Krugman Misses Wider Lesson on China

Wednesday, November 30, 2022

We live in strange times indeed: I found myself momentarily nodding in agreement with something Paul Krugman -- of all people -- said this morning after reading his editorial regarding the unrest in China, which began as a rebuke of Xi's "zero Covid" policies:

Image by the Government of Japan, via Wikimedia Commons, license.
[W]hat can the rest of us learn from China?

First, autocracy is not, in fact, superior to democracy. Autocrats can act quickly and decisively, but they can also make huge mistakes because nobody can tell them when they're wrong. At a fundamental level there's a clear resemblance between Xi's refusal to back off zero Covid and Vladimir Putin's disaster in Ukraine.

Second, we're seeing why it's important for leaders [Why only them? --ed] to be open to evidence and be willing to change course when they've been proved wrong.

...

In short, what we can learn from China is broader than the failure of specific policies; it is that we should beware of would-be autocrats who insist, regardless of the evidence, that they're always right. [bold added]
I'd beware of any would-be autocrat, but let's indulge Krugman: If we presume for a moment that an autocrat really does know (and actually wants) what is best for his country, one who is open to evidence and will change course when he is wrong would be better than one who does not.

The problem is, it is impossible for an "autocrat" -- or anyone else -- to know what is "best" for any nation beyond the requirements of proper government as applied to the peculiar circumstances of that nation.

Anything else a government does beyond protecting the individual rights of its citizens violates those rights:
The concept of a "right" pertains only to action -- specifically, to freedom of action. It means freedom from physical compulsion, coercion or interference by other men.

Thus, for every individual, a right is the moral sanction of a positive -- of his freedom to act on his own judgment, for his own goals, by his own voluntary, uncoerced choice. As to his neighbors, his rights impose no obligations on them except of a negative kind: to abstain from violating his rights. [bold added]
It is interesting to consider briefly some of the ramifications of such violations as they pertain to the pandemic, even in our relatively free "democracy" (i.e., mixed economy).

I will leave thorough discussion of the proper role of government in a pandemic to the good people of the Ayn Rand Institute: I will only note here that "lockdowns" (i.e., indefinite mass detentions) of sick and healthy alike are gross violations of individual rights and had no place in any pandemic response we saw -- whether as harsh and long-lived as China's or as relatively mild and short as Florida's. To the best of my knowledge, only South Dakota's governor recognized that she did not have the authority to employ such a measure.

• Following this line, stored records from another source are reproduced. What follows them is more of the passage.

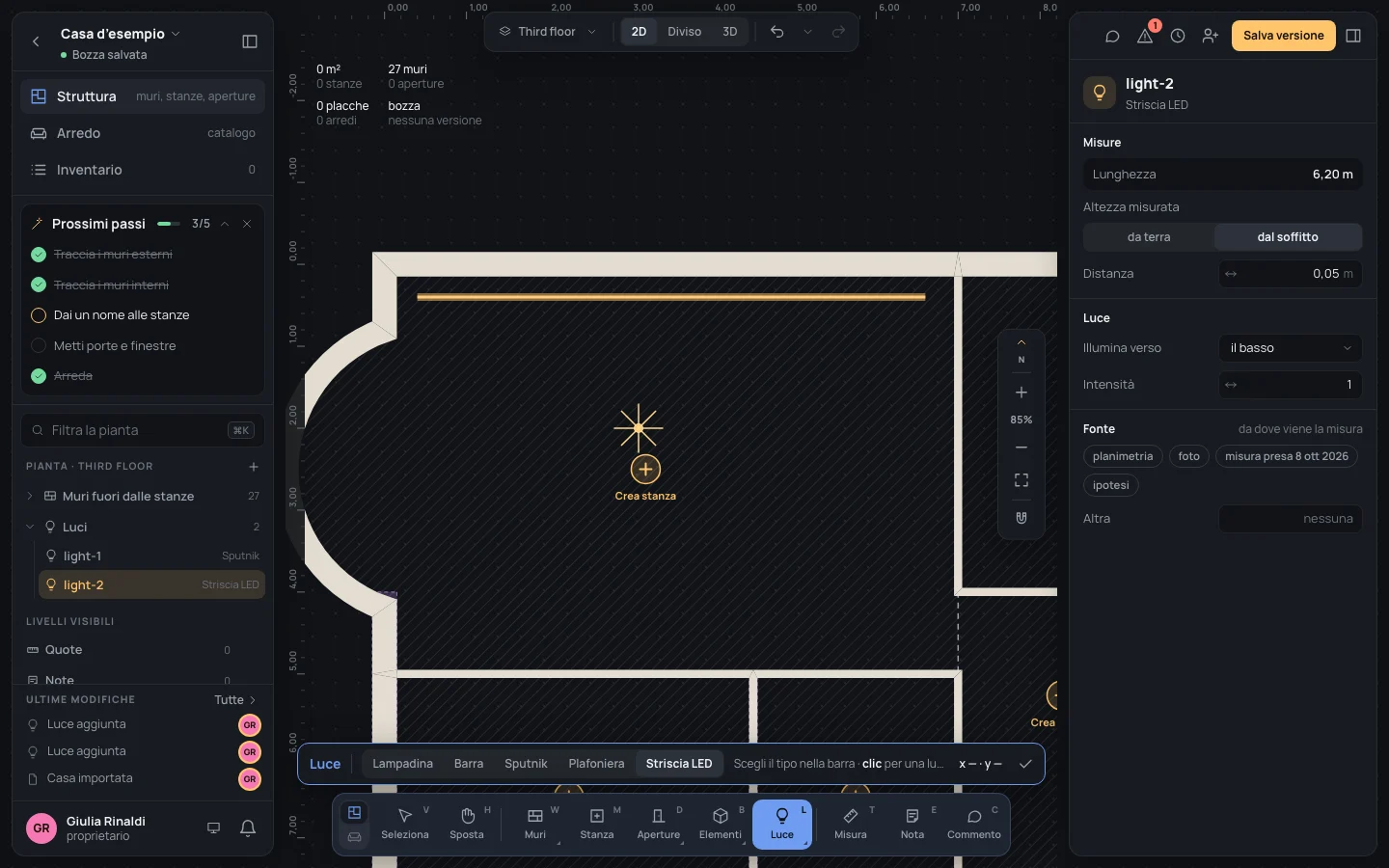Open notifications bell icon

tap(248, 827)
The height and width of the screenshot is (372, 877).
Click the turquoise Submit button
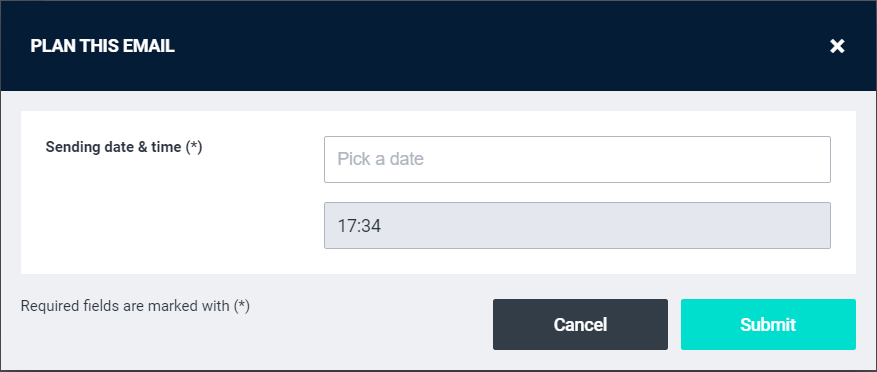[768, 324]
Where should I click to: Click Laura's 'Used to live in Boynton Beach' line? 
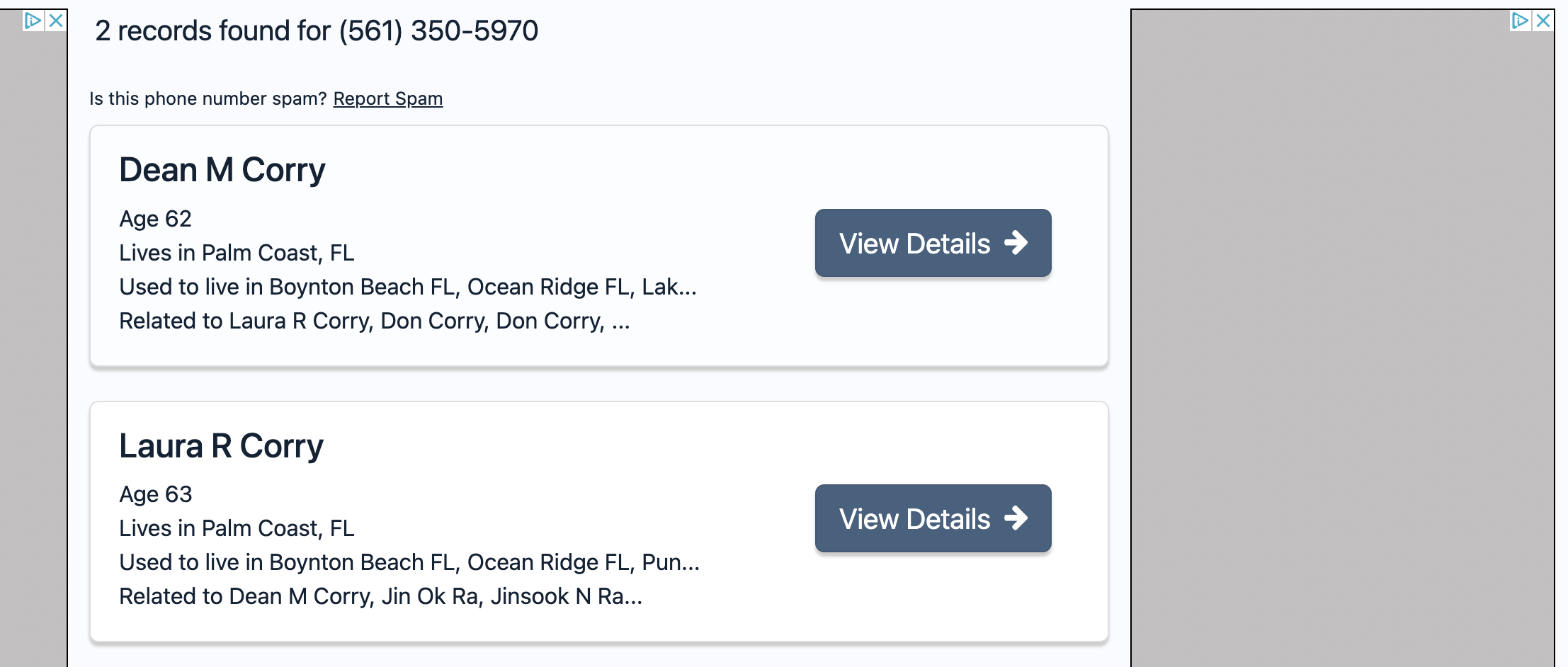409,562
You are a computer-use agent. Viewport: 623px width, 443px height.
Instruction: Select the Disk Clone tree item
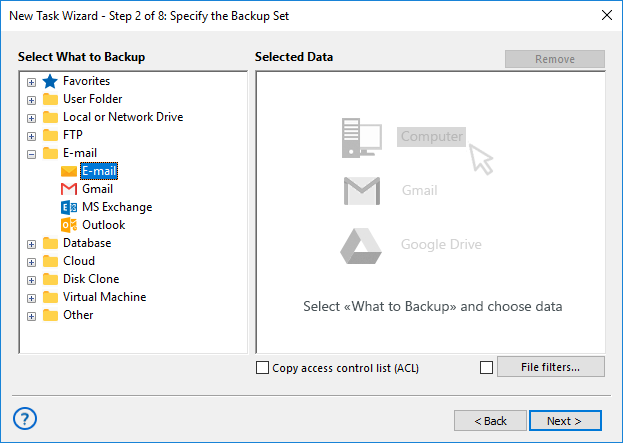(90, 279)
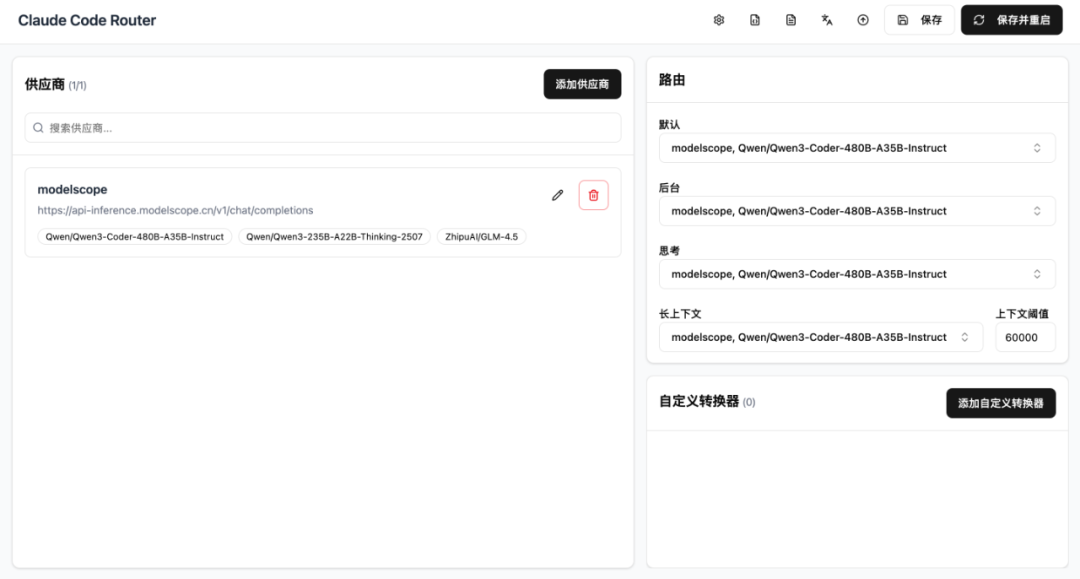Click the 保存 save button
This screenshot has width=1080, height=579.
[919, 20]
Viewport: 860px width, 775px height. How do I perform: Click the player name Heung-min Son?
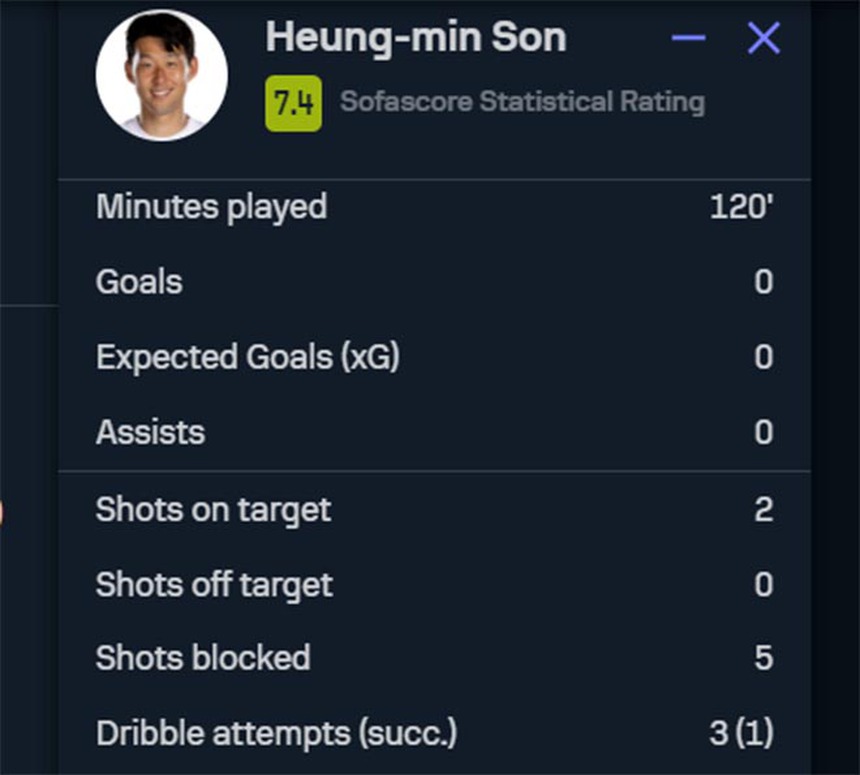pos(414,38)
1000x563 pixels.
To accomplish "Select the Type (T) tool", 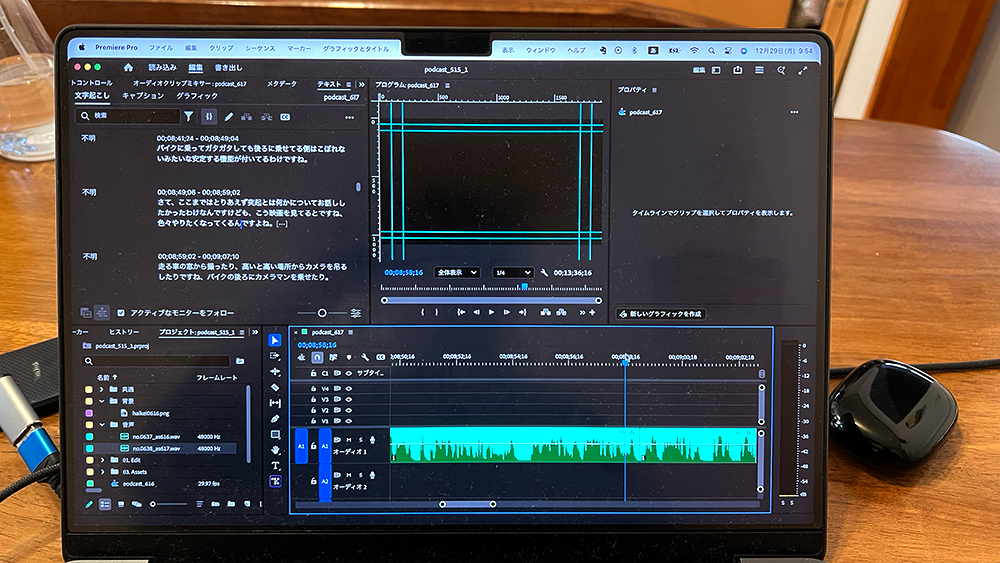I will pos(275,466).
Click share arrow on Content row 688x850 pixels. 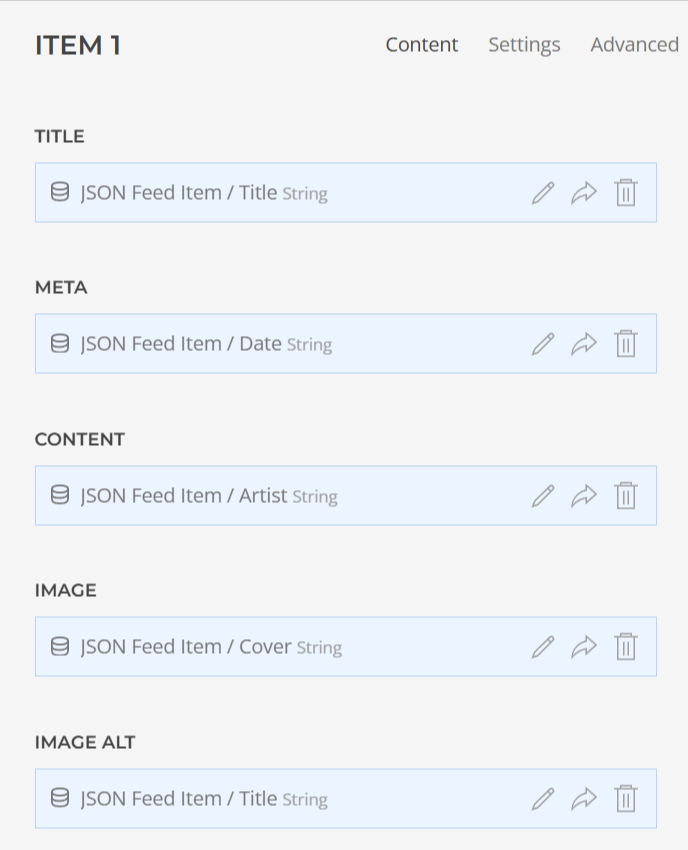[584, 496]
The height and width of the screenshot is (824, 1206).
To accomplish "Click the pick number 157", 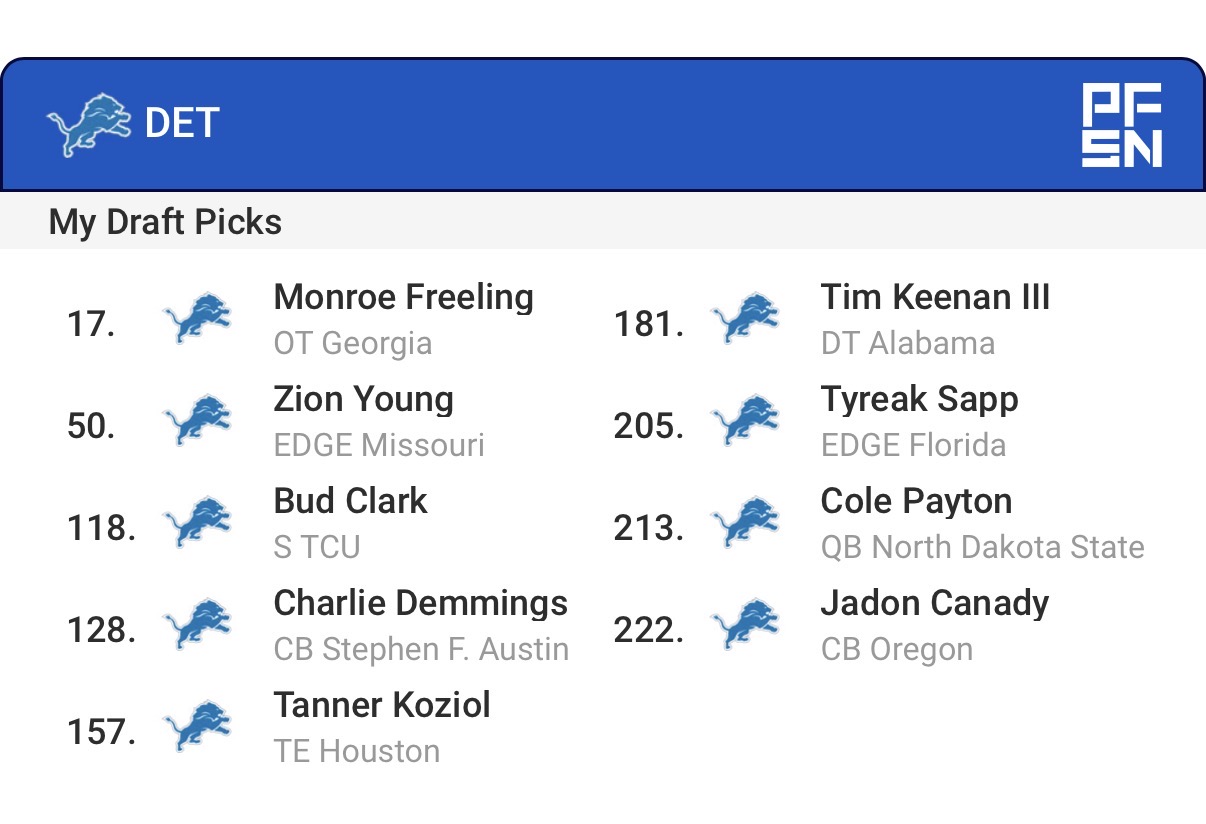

Be that as it may, let's consider -- as does Krugman below -- the official reason our "democracy" committed these detentions:
At first, the goal in the U.S. and many other countries was to "flatten the curve," avoiding a peak in cases that would overwhelm the health care system. Then, once it became clear that effective vaccines would become available, the goal was or should have been to delay infections until widespread vaccination could provide protection. [link omitted, bold added]
It is interesting to note how widely this old, Bush-era idea was implemented, top-down in our "democracy" despite the fact that this strategy was contrary to the advice of such prominent epidemiologists as D.A. Henderson. Worse still, there are a few "would-be autocrats" I can think of on our own shores who'd love to continue and worsen such detentions. Randi Weingarten comes to mind.

Furthermore, it is also worth asking why our hospital capacity was so inflexible vis-a-vis market demand in the first place. Regulations -- many of which were suspended during the pandemic in an implicit admission that they were problematic -- were largely to blame. Barrier to entry laws, for example, prevented physicians from practicing telehealth across state lines. "Certificate of Need" laws, for another example, prevented some hospitals from being built at all.

On top of that, getting the vaccines out was slowed down, again by government regulations. People were prevented from volunteering for challenge testing, to take vaccines ahead of federal approval, or (since their distribution was controlled by the government from Day One) bid on doses. Rapid tests were held up even longer.

The last two paragraphs are hardly exhaustive, but they should at least raise the possibility that ongoing government interference with the rights of doctors, patients, and everyone else involved in the medical sector -- in the form of regulatory central planning -- can be just as injurious to the public, and, although not because of the faults of a single individual, slow to change in the face of evidence of failure.

Government is the one social institution that can legally wield physical force against individuals. When it does so for any reason other than protecting their right to act on their own conclusions, it prevents people from exercising their own judgement. An entrepreneur who sees opportunity in building a new hospital can't do so. A business willing to open to people not worried about a disease can't (per California) -- or one wishing to have vaccination as a condition of employment can't (per Florida).

Autocracy is only the most dramatic form of central planning, and all central planning thwarts individuals from acting on their best judgement of reality, including weighing evidence and making up their minds.

It is not just autocracy -- inflexible or not -- Krugman should warn us about, but central planning as such.